If you can remove some redundancy in your code without introducing side effects, then it must be good to do so.
Counterexamples (borrowed from someone else's answers):
auto i = SomeClass();
for (auto x = make_unsigned (y); ...)
Here we DO care what the type is, so we should write Someclass i; and for(unsigned x = y;...
At C++ and Beyond 2012 in the Ask Us Anything panel, there was a fantastic exchange between Andrei Alexandrescu, Scott Meyers and Herb Sutter talking about when to use and not use auto. Skip to minute 25:03 for a 4 minute discussion. All three speakers give excellent points that should be kept in mind for when to not use auto.
I highly encourage people to come to their own conclusion, but my take away was to use auto everywhere unless:
It hurts readability
There is concern about automatic type conversion (e.g. from constructors, assignment, template intermediate types, implicit conversion between integer widths)
Liberal use of explicit helps reduce concern for the latter, which helps minimize the amount of time the former is an issue.
Rephrasing what Herb said, "if you're not doing X, Y, and Z, use auto. Learn what X, Y, and Z are and go forth and use auto everywhere else."
Go for it. Use auto anywhere it makes writing code easier.
Every new feature in any language is going to get overused by at least some types of programmers. It is only through moderate overuse by some experienced programmers (not noobs) that the rest of the experienced programmers learn the boundaries of proper use. Extreme overuse is usually bad, but could be good because such overuse may lead to improvements in the feature or a better feature to replace it.
But if I were working on code with more than a few lines like
auto foo = bla();
where the type is indicated zero times, I might want to change those lines to include types. The first example is great since the type is stated once, and auto saves us from having to write messy templated types twice. Hooray for C++++. But explicitly showing the type zero times, if it's not easily visible in a nearby line, makes me nervous, at least in C++ and its immediate successors.

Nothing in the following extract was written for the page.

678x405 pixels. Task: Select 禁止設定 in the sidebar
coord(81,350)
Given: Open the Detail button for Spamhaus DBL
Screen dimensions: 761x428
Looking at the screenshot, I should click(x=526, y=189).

For other languages designed to work at a higher level with more abstraction, polymorphism and genericity, it's fine.
Yes, it can be overused to the detriment of readability. I suggest using it in the contexts where exact types are long, or unutterable, or not important for readability, and variables are short-lived. For example, iterator type usually is long and isn't important, so auto would work:
for(auto i = container.begin(); i != container.end(); ++i);
auto here doesn't hurt readability.
Another example is parser rule type, which can be long and convoluted. Compare:
auto spaces = space & space & space;
with
r_and_t<r_and_t<r_char_t<char>&, r_char_t<char>&>, r_char_t<char>&> spaces =
space & space & space;
On the other hand, when type is known and is simple, it's much better if it stated explicitly:
int i = foo();
rather than
auto i = foo();
auto can be very dangerous in combination with expression templates which are used a lot by linear algebra libraries such as Eigen or OpenCV.
auto A = Matrix(...);
auto B = Matrix(...);
auto C = A * B; // C is not a matrix. It is a matrix EXPRESSION.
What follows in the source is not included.